Items listed in a dataset:
▽
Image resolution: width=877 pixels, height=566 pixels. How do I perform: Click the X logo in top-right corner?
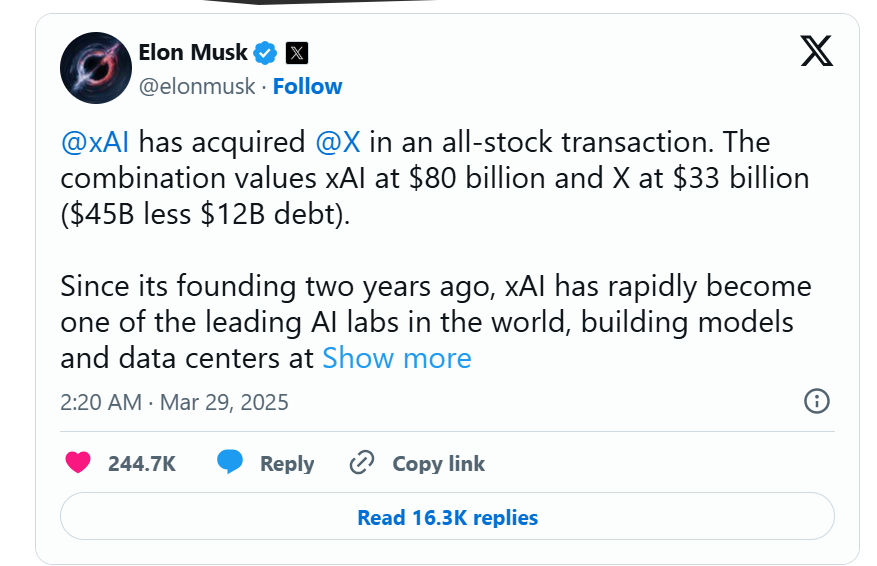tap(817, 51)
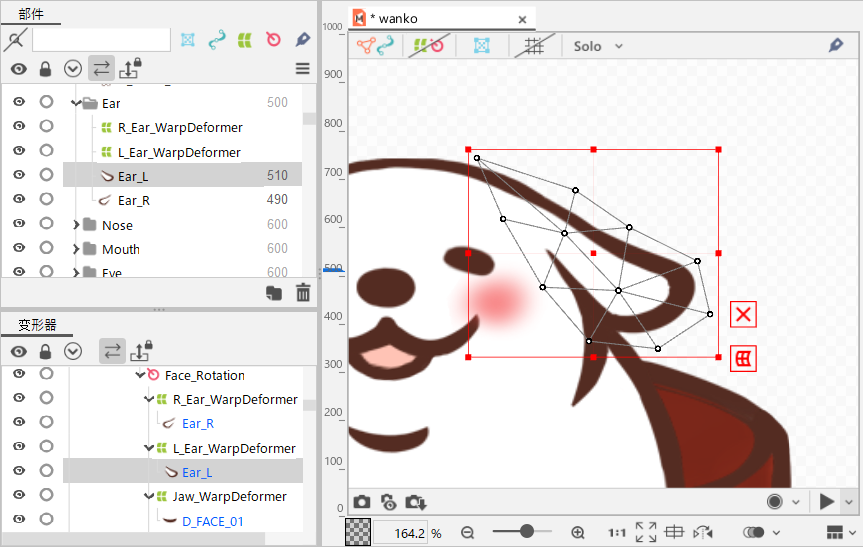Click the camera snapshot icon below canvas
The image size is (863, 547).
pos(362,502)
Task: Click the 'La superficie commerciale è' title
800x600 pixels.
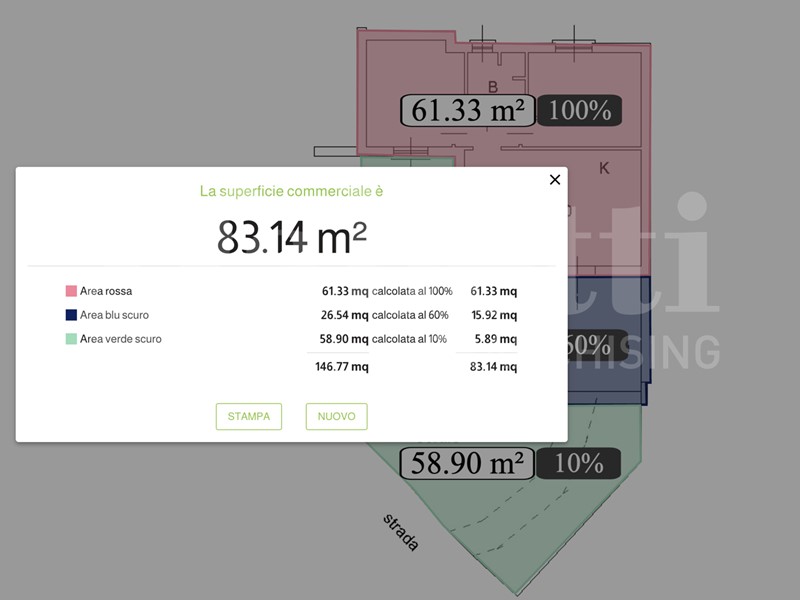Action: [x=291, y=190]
△
Copy the data exactly. Any picture it contains is to be omitted.

Image resolution: width=877 pixels, height=566 pixels. How do I perform: Click the X logo in top-right corner?
tap(817, 51)
Click the camera snapshot icon below canvas
The image size is (863, 547).
pos(362,502)
Task: Click the 'La superficie commerciale è' title
800x600 pixels.
Action: [x=291, y=190]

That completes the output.